Work item:
If a line in the data holds "icon", copy that line out in full.

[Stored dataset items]
------------------------

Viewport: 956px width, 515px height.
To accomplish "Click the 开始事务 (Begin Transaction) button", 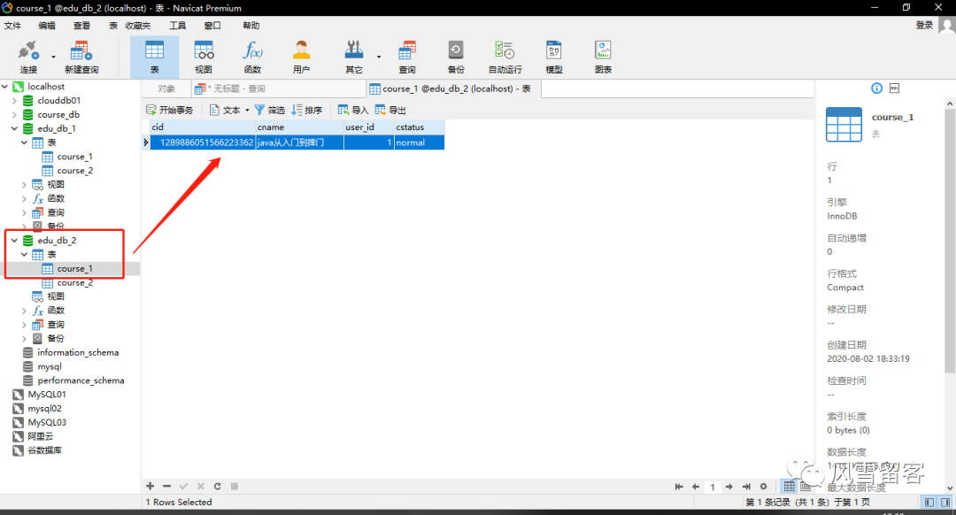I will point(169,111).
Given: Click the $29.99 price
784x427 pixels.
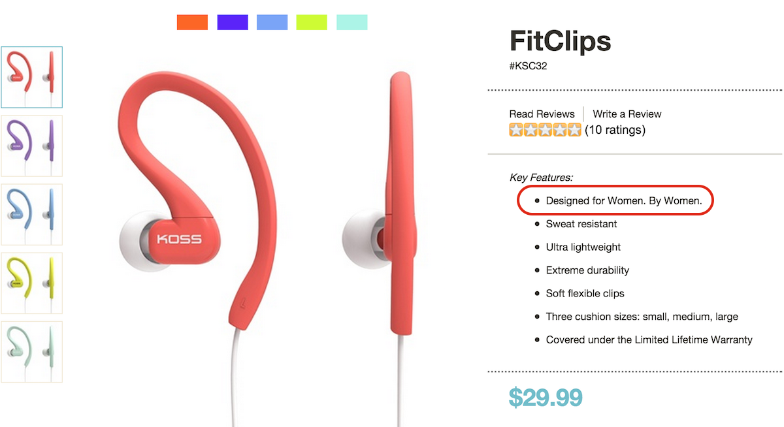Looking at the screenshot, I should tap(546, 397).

------------------------

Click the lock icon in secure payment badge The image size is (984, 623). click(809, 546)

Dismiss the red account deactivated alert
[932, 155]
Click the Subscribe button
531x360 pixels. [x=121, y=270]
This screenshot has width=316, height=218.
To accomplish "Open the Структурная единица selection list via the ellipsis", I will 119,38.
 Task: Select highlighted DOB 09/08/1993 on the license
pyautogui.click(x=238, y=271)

------------------------

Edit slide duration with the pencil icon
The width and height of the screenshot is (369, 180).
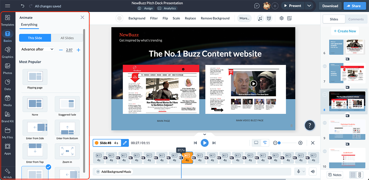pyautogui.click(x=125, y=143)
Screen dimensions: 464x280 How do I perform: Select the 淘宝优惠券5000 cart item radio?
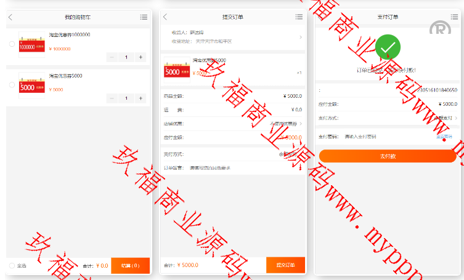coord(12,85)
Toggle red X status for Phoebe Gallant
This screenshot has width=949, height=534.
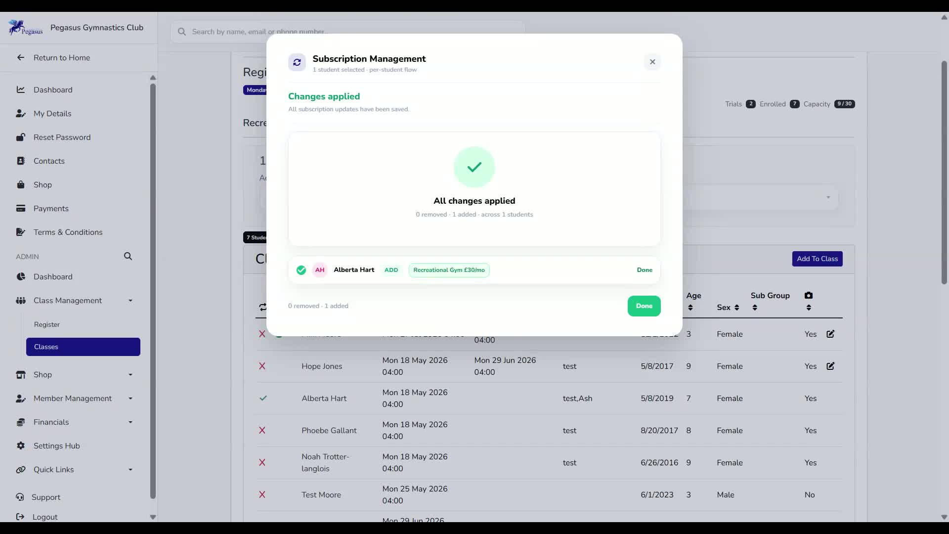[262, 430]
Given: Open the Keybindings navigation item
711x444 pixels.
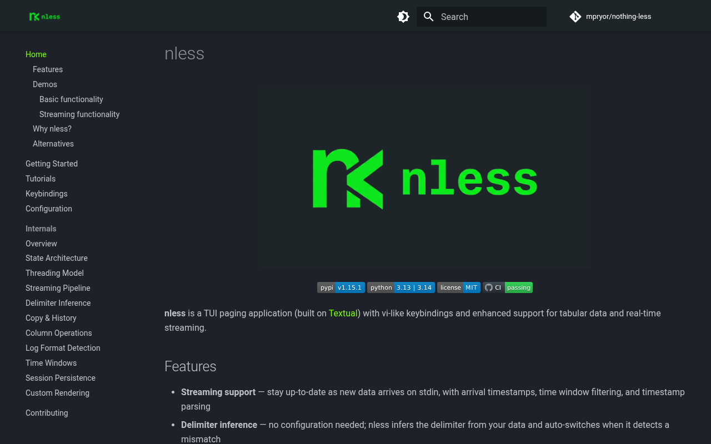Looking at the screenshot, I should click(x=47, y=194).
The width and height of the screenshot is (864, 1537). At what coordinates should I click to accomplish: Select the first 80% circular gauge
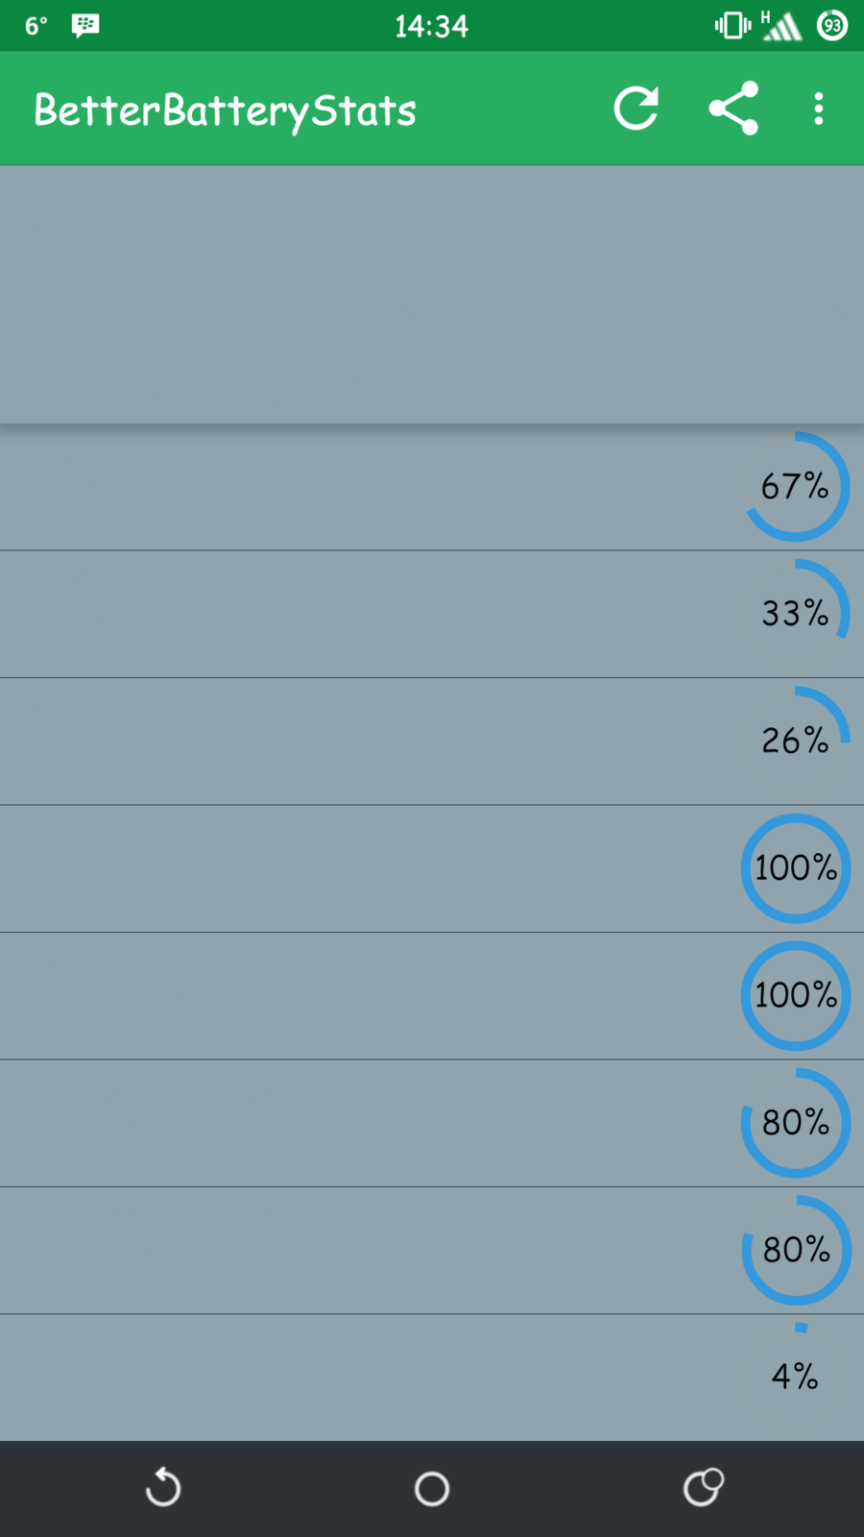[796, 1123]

------------------------

Response to this task:
Click the lock icon in secure payment badge The image size is (984, 623). click(809, 546)
Edit slide duration with the pencil icon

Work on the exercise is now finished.